Quint W G, Heijtink R A, Schirm J, Gerlich W H, Niesters H G
Department of Molecular Biology, Diagnostic Center SSDZ, Delft, The Netherlands.
J Clin Microbiol. 1995 Jan;33(1):225-8. doi: 10.1128/jcm.33.1.225-228.1995.

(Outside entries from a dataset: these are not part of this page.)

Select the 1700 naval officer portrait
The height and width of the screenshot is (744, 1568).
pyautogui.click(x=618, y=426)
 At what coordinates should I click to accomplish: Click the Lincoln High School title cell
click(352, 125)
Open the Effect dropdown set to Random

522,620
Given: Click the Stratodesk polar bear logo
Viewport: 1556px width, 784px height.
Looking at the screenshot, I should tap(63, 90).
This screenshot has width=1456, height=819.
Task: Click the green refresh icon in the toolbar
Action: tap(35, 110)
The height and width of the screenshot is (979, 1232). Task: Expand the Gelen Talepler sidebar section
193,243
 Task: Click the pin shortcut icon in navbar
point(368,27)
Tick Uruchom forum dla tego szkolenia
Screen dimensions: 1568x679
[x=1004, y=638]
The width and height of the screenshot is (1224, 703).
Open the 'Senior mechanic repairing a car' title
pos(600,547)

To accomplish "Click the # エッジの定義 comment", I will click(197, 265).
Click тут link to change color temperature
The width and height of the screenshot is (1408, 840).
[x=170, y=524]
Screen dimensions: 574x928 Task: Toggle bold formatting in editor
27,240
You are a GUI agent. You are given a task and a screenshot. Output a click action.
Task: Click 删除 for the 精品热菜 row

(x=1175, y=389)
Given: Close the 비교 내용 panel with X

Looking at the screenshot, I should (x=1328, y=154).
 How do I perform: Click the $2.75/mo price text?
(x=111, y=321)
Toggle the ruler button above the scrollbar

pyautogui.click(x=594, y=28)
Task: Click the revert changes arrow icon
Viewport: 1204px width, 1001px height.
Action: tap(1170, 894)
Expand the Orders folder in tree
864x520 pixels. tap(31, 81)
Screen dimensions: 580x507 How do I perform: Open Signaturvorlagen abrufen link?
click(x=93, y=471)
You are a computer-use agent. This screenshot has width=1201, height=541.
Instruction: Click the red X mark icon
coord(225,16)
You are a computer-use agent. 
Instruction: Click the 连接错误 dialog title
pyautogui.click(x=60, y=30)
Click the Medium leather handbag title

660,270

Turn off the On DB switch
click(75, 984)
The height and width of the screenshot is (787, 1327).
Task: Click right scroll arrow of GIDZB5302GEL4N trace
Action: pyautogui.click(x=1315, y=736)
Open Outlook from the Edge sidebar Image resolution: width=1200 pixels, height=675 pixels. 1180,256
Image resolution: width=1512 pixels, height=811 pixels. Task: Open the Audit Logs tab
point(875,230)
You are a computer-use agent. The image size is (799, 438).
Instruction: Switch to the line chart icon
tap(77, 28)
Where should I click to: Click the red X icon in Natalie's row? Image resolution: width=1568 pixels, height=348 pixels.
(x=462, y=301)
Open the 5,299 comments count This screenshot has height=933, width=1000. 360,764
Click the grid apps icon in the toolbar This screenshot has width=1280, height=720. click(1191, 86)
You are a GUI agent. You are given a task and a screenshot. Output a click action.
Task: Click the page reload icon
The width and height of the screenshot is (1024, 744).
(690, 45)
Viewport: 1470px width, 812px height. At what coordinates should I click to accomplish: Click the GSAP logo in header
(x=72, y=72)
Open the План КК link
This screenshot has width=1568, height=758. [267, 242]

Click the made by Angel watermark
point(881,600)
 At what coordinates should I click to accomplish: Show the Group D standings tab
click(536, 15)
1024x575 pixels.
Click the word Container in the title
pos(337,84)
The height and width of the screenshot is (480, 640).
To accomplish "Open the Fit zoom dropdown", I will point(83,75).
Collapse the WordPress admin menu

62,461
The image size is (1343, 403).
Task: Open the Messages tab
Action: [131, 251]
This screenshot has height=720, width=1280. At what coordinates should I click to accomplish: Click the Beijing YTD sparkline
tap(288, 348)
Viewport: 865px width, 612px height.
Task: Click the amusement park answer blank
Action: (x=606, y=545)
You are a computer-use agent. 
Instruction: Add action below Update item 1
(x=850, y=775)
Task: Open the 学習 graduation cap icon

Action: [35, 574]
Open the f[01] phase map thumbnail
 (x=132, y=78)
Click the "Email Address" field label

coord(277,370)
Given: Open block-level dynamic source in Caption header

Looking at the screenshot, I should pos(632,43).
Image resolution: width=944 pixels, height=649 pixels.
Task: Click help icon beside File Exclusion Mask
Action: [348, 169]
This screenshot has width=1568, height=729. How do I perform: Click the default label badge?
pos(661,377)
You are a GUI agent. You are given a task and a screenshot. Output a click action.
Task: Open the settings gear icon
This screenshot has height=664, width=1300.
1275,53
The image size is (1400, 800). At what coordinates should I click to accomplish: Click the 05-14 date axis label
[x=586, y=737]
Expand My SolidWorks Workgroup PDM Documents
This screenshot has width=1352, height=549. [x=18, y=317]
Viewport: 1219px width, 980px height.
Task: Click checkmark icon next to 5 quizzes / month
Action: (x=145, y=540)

A quality assurance program has been established by the European Group for Rapid Viral Diagnosis and the European Expert Group on Viral Hepatitis for monitoring nucleic acid detection methods for hepatitis B virus (HBV) DNA in serum samples. Thirty-nine laboratories participated in this quality program and generated 43 data sets. Of the participating laboratories, all but one used the PCR technique to detect HBV DNA. A coded panel was tested that was composed of seven undiluted HBV DNA-positive serum samples and five HBV DNA-negative donor serum samples. Furthermore, two dilution series, one from a positive patient and one from a full-length recombinant DNA, were included. Twenty-six data sets (60.5%) had faultless results with both dilution series. Twelve data sets (27.9%) recognized the undiluted serum samples, and 19 data sets (44.2%) had false-negative and/or false-positive results. Ten data sets (23.3%) performed well with the entire panel of samples. From these results, it can be concluded that in a large group of laboratories HBV detection by PCR shows specificity and sensitivity problems; therefore, PCR test interpretation should be done with great care.
欧洲快速病毒诊断小组和欧洲病毒性肝炎专家组已经建立了一个质量保证计划,用于监测血清样本中乙型肝炎病毒(HBV)DNA的核酸检测方法。39个实验室参与了该质量计划,并生成了43个数据集。在参与的实验室中,除了一个实验室外,其他所有实验室都使用PCR技术检测HBV DNA。检测了一个编码样本组,该样本组由7份未稀释的HBV DNA阳性血清样本和5份HBV DNA阴性供体血清样本组成。此外,还包括两个稀释系列,一个来自阳性患者,一个来自全长重组DNA。26个数据集(60.5%)在两个稀释系列中都有完美的结果。12个数据集(27.9%)识别出了未稀释的血清样本,19个数据集(44.2%)有假阴性和/或假阳性结果。10个数据集(23.3%)在整个样本组中表现良好。从这些结果可以得出结论,在一大组实验室中,通过PCR检测HBV存在特异性和敏感性问题;因此,PCR检测结果的解释应该格外谨慎。